Но вообще-то из всего курса тогдашнее литинститутское начальство более всего ценило Бондарева и Шуртакова. Давая в мае 1947 года информацию об итоговом заседании кафедры советской литературы и творчества (её тогда возглавлял критик Григорий Бровман), «Литературная газета» привела мнение преподавателей: «Хорошие рассказы о жизни современной колхозной деревни написали Бондарев и Шуртаков» («Литературная газета». 1947. Май).

К слову, вузовское руководство тогда ещё не предполагало, что часть первокурсников из числа бывших фронтовиков, объединившись с некоторыми студентами более старших курсов, выступят против Гладкова.
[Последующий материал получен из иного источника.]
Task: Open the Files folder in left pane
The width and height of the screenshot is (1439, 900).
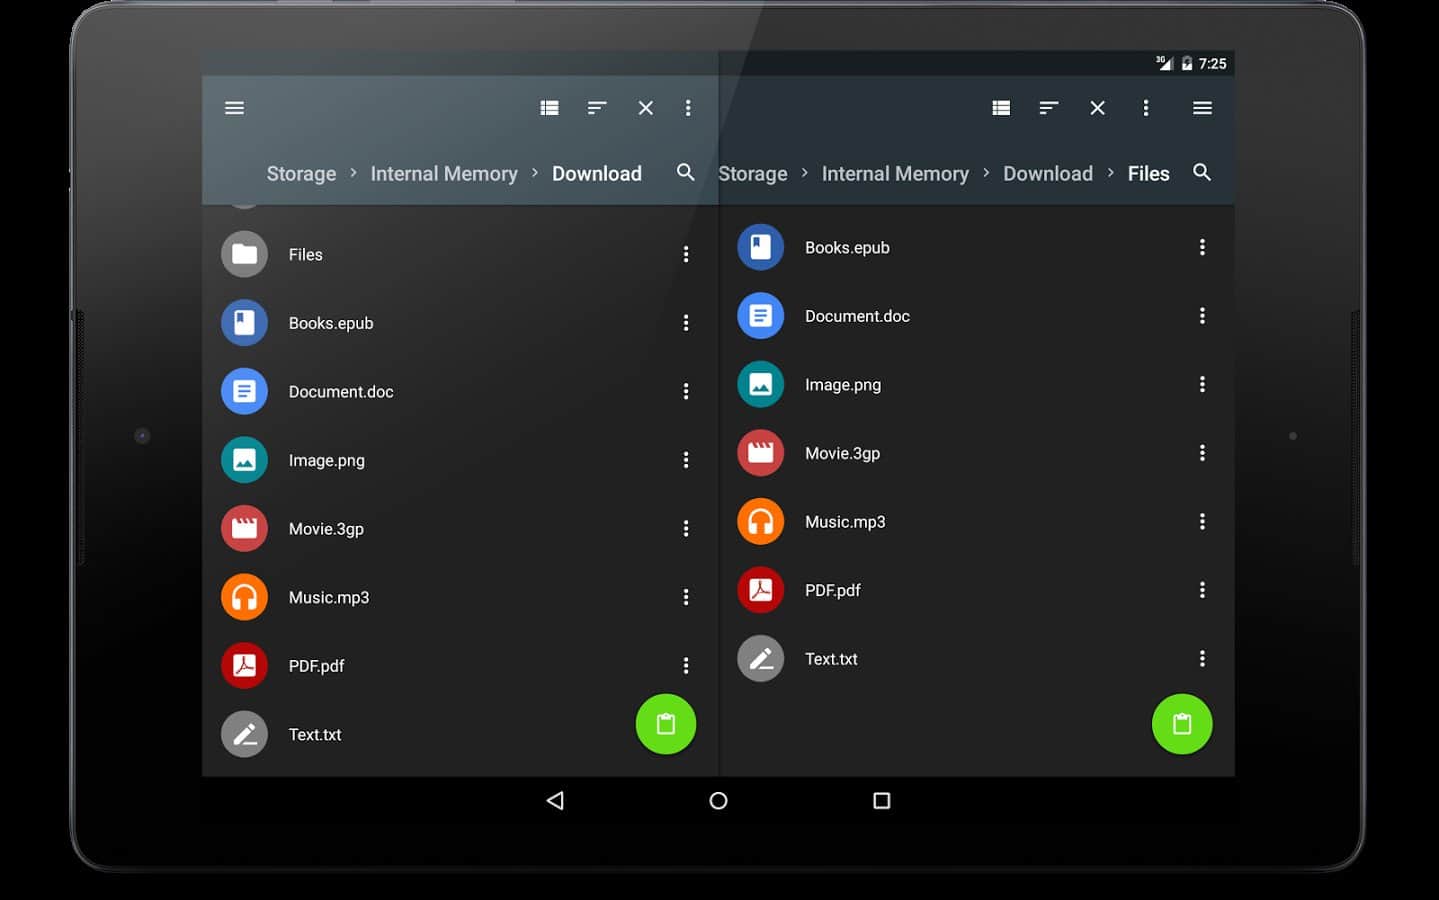Action: click(x=306, y=255)
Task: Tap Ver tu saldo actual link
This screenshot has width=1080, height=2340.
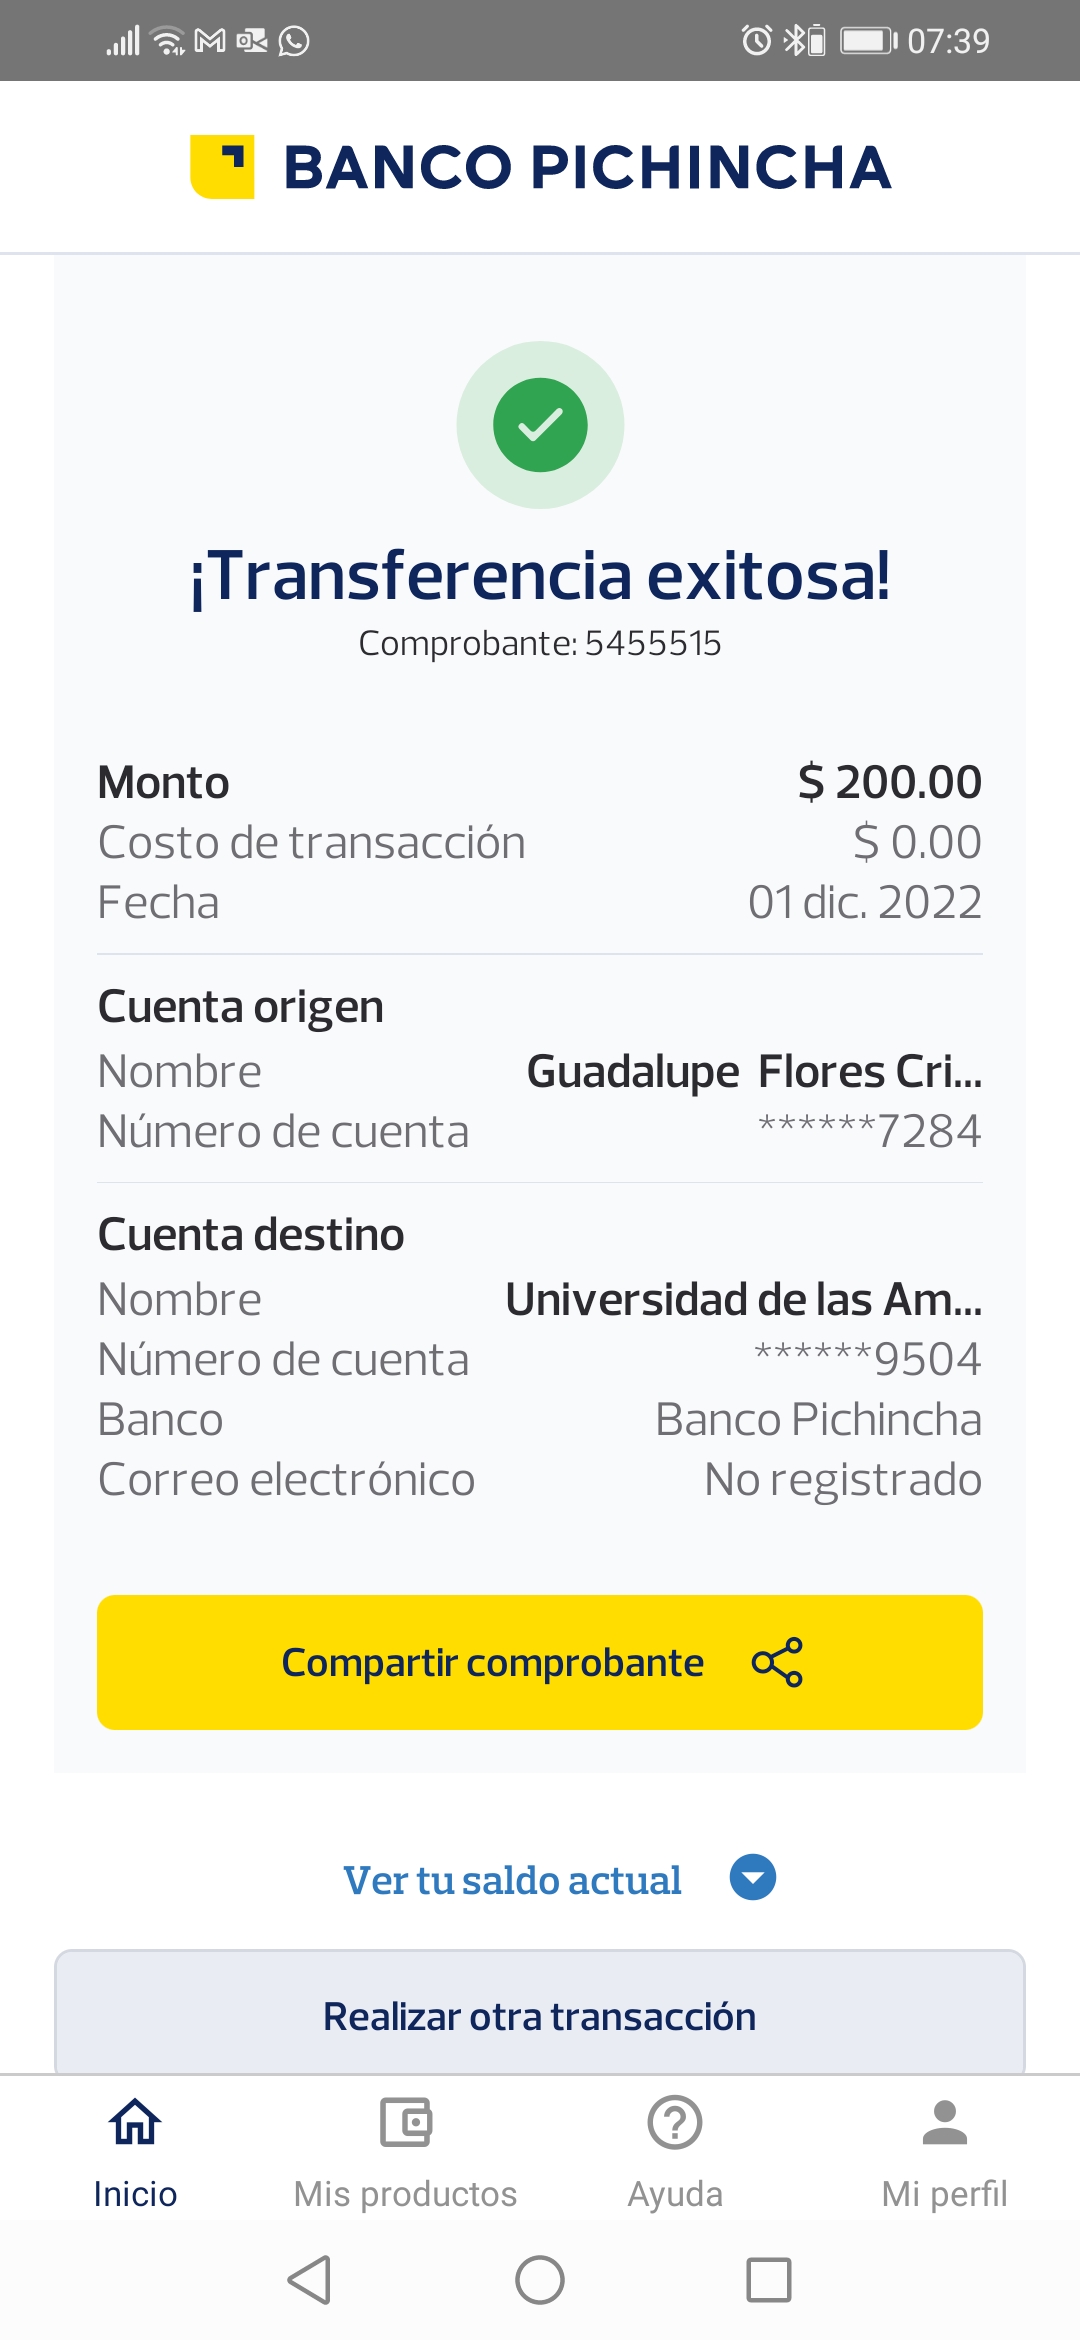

В числе закопёрщиков оказался, в частности, Фридман-Бакланов. Он потом рассказывал: «Вообще Гладков имел виды на наш курс: фронтовики. И на отчётно-выборном партийном собрании он подходил к каждому из нас, дышал в ухо: надо избрать в партком представителя райкома. И указывал в президиум. Там уже сидели, привезена была на трон мужеподобная баба. И вот она станет секретарём парткома института. Нам это не понравилось, жив ещё был в нас вольный дух. Мы не избрали в партком ни её, ни его. Ректор – не член парткома, такого быть не могло. И Гладков подал в отставку. Шофёр передавал его слова: „Вместо адреса студенты поднесли мне пощёчину…“» (Бакланов Г. Жизнь, подаренная дважды. М., 1999. С. 100).

Правда, Бакланов умолчал о том, какое участие в тех событиях принял его тогдашний лучший друг Бондарев, с которым их позже развели идейные споры.